Ruby Sales Talks About All Kinds of Things We Need to Hear

White Church, We Need to Hear All of This

That’s right, we need to hear all of this! We need to be inspired to build, at long last, an egalitarian, equitable society – free from the scourge of racism that has rotted the soul of America. We have a LOT of work to do, and now is the time to do it. In creating an equitable society for all ethnicities and all cultures, and all genders and all faiths, we will redeem our own souls, and actualize what Jesus died on the Cross for us to realize. For truly, unless we begin, as a society, to treat all people as we want to be treated, and thereby eliminate all outgroups, we will not be a moral society at all. And as scripture informs us, until we gather around a circle in love and equity down here, we will be neither eligible nor prepared to gather around a throne up there.

Ruby Sales Biography (from Wikipedia)

Ruby Sales was born in Jemison, Alabama, on July 8, 1948. After graduating from high school, Sales attended Tuskegee Institute where she became part of a community of civil rights activists.

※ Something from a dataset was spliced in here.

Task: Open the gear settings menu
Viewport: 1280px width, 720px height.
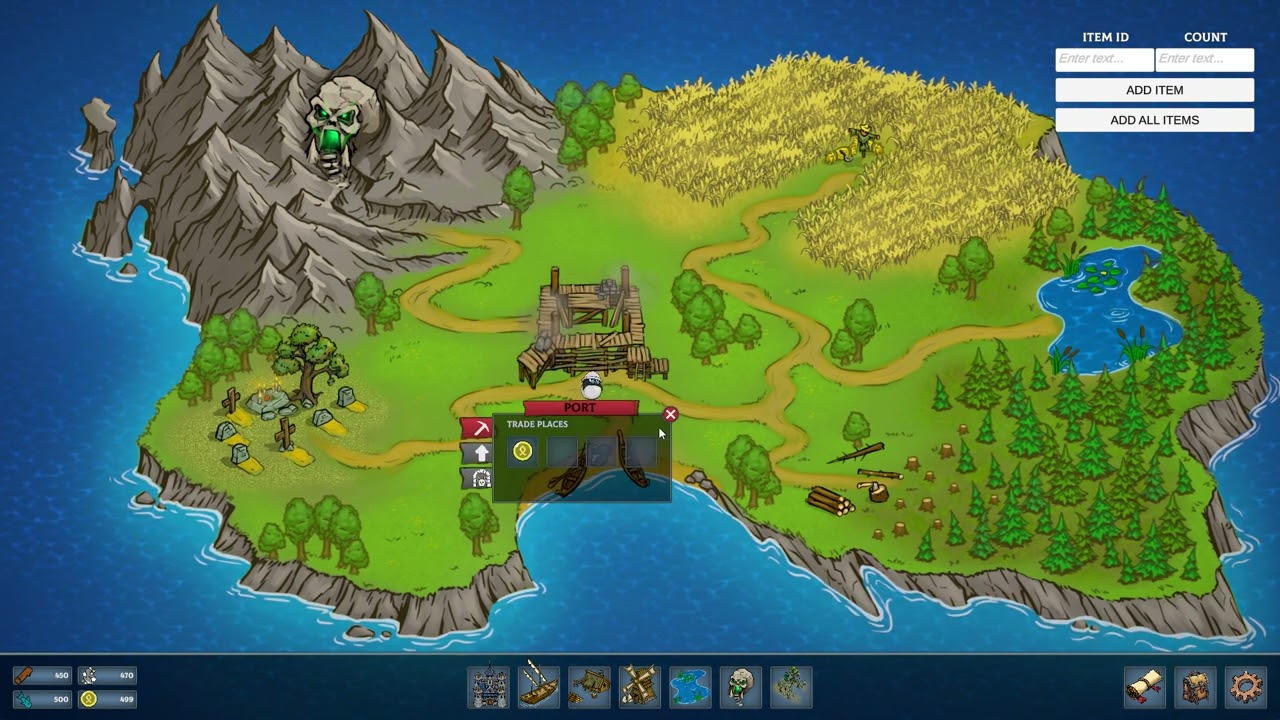Action: tap(1245, 687)
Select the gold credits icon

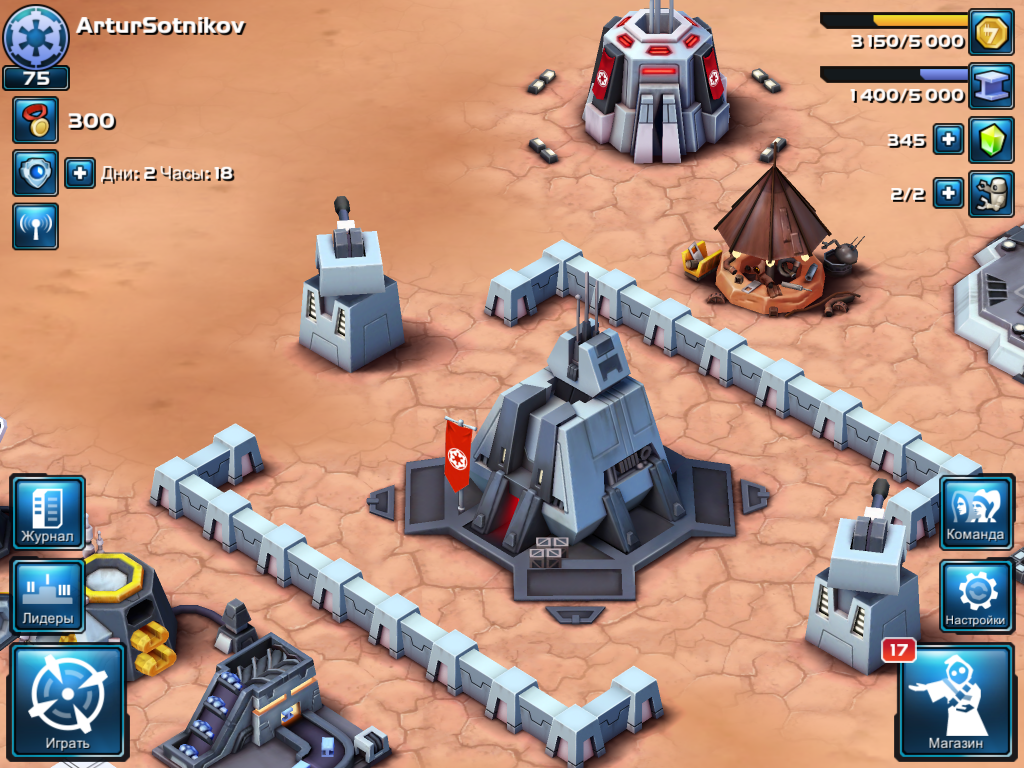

In the summer of 1965, she left Tuskegee to work full-time as a voter registration organizer with the Student Nonviolent Coordinating Committee (SNCC). SNCC assigned her to Calhoun County, Alabama. Students in Fort Deposit, a small town in Lowndes County had asked SNCC for its support in a demonstration aimed at protesting the local store-owner’s treatment of their sharecropper parents, and the organization sent members from various counties to join their cause. Sales acknowledged that she and the others were scared, violence and intimidation in “Bloody Lowndes” had been well-documented. Sales was one of the thirty people who took part in the demonstration on August 14, 1965.

Many members of the group were arrested and taken to the county seat of Hayneville. After being jailed for six days, the group was suddenly released. No advance notice was given so there was no one available to pick the demonstrators up. She and a few others went to a nearby store to get something to drink. There she and group were threatened by a shotgun-wielding state highway department employee, Tom Coleman, who was also a volunteer county deputy. One of Sales’ fellow marchers, Jonathan Daniels, a white Episcopal seminarian, pushed her out of the way and took the shot meant for her, dying instantly. Daniels was a 1961 graduate of the Virginia Military Institute (VMI) and valedictorian of his class, and was studying at the Episcopal Theological School in Cambridge, Massachusetts (Schneider 1992; Eagles 2000; Ruane 2015).

Sales was so traumatized by Daniels’ murder that she nearly lost the ability to speak for the next seven months. Despite death threats made to her and her family, Sales resolved to testify at Tom Coleman’s trial. He was acquitted by a jury of 12 white men and said in a CBS television interview a year after the killings that he had no regrets, declaring: “I would shoot them both tomorrow”.

Continued Human Rights Work

Sales went on to attend the Episcopal Divinity School in Cambridge, Massachusetts, successor institution to the seminary Daniels had attended. She has worked as a human rights advocate in Washington, D.C., and across the south, and founded The Spirit House Project, a non-profit organization and inner-city mission dedicated to Daniels.